- **TO BE DONE**: Extract every line of the records below and reproduce each one verbatim, keeping the original order.

--- ROWS ---

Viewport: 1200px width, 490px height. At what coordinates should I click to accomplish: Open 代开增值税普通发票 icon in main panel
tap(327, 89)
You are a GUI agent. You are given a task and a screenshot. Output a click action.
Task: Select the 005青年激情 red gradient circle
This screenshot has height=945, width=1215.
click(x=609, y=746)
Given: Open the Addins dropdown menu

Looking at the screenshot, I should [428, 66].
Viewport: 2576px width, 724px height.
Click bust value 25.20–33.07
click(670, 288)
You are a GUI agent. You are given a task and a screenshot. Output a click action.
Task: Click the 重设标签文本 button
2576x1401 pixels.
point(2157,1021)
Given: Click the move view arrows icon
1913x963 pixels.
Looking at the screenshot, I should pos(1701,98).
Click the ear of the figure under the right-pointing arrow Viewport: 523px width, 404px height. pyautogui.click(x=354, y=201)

---

- **TASK RESPONSE**:
Viewport: 1200px width, 490px height. At what coordinates should I click to accomplish: Open 代开增值税普通发票 icon in main panel
tap(327, 89)
You are a GUI agent. You are given a task and a screenshot. Output a click action.
Task: Select the 005青年激情 red gradient circle
This screenshot has height=945, width=1215.
click(x=609, y=746)
Given: Open the Addins dropdown menu

Looking at the screenshot, I should [428, 66].
Viewport: 2576px width, 724px height.
Click bust value 25.20–33.07
click(670, 288)
You are a GUI agent. You are given a task and a screenshot. Output a click action.
Task: Click the 重设标签文本 button
2576x1401 pixels.
point(2157,1021)
Given: Click the move view arrows icon
1913x963 pixels.
Looking at the screenshot, I should pos(1701,98).
Click the ear of the figure under the right-pointing arrow Viewport: 523px width, 404px height. pyautogui.click(x=354, y=201)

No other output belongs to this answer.